Stored dataset items

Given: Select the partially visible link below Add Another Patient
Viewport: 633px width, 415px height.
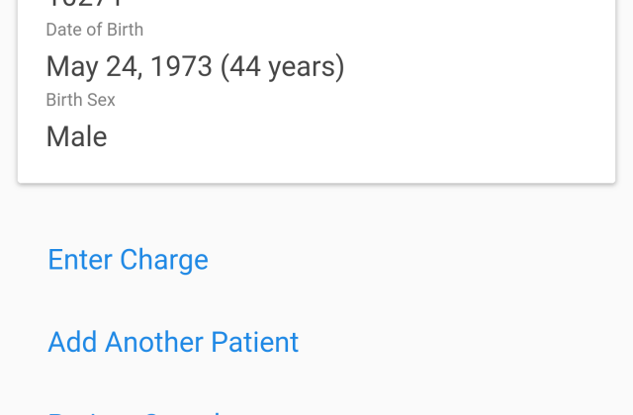Looking at the screenshot, I should pos(138,411).
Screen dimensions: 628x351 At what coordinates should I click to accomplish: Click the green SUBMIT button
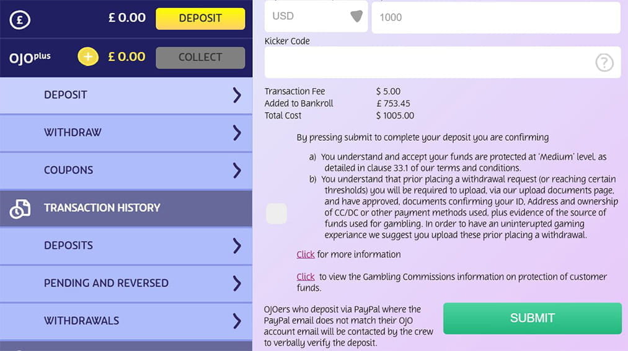pyautogui.click(x=533, y=318)
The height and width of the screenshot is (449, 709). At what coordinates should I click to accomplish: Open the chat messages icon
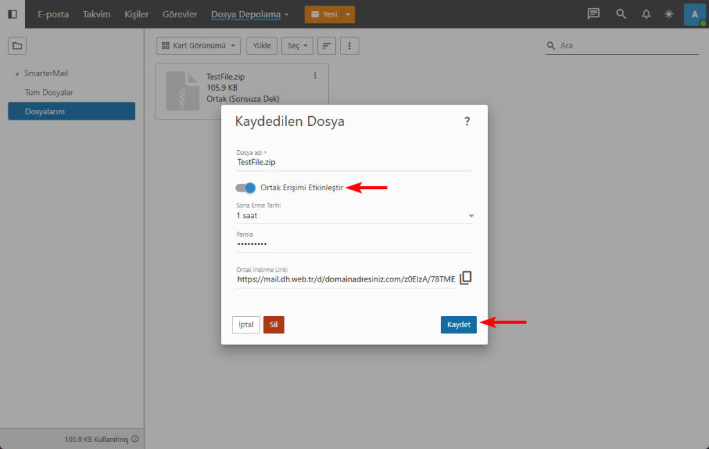coord(593,14)
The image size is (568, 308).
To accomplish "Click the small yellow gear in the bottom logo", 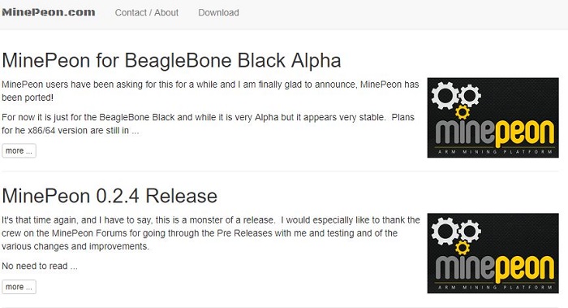I will coord(463,248).
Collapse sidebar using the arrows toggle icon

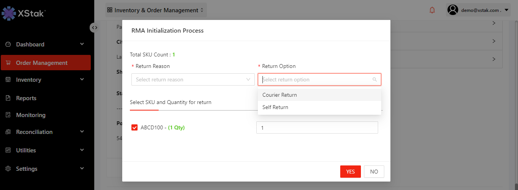pos(94,28)
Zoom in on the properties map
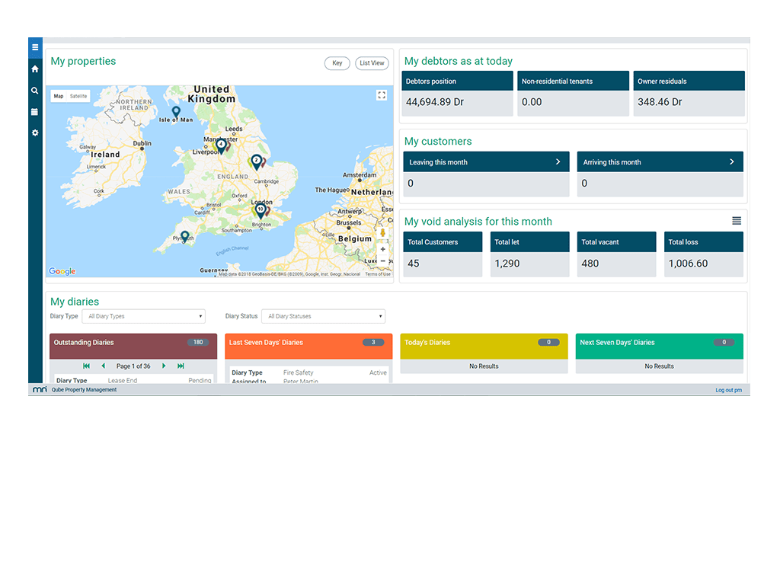 (x=382, y=249)
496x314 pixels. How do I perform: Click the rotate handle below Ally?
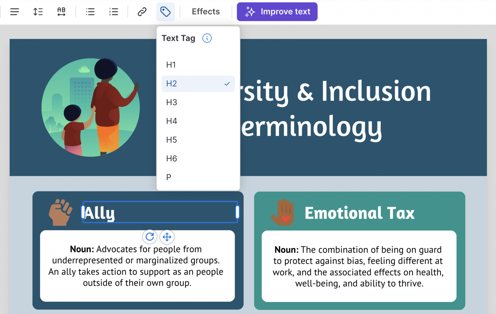click(x=150, y=237)

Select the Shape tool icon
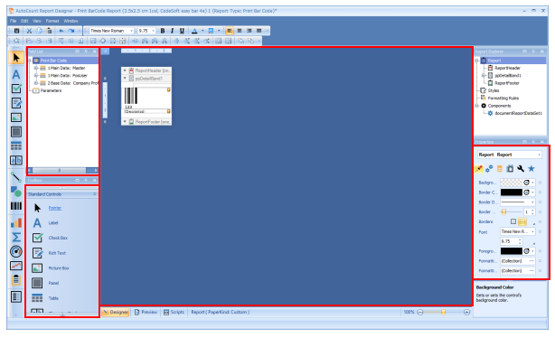coord(16,192)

→ **Task brief**
Your copy should consist only of the lines from the one containing "496x314 pixels. How" through the last line of the entries above, reproduced exactly, without pictures.

→ **The answer**
496x314 pixels. How do I perform: Click the rotate handle below Ally?
click(x=150, y=237)

Select the Shape tool icon
coord(16,192)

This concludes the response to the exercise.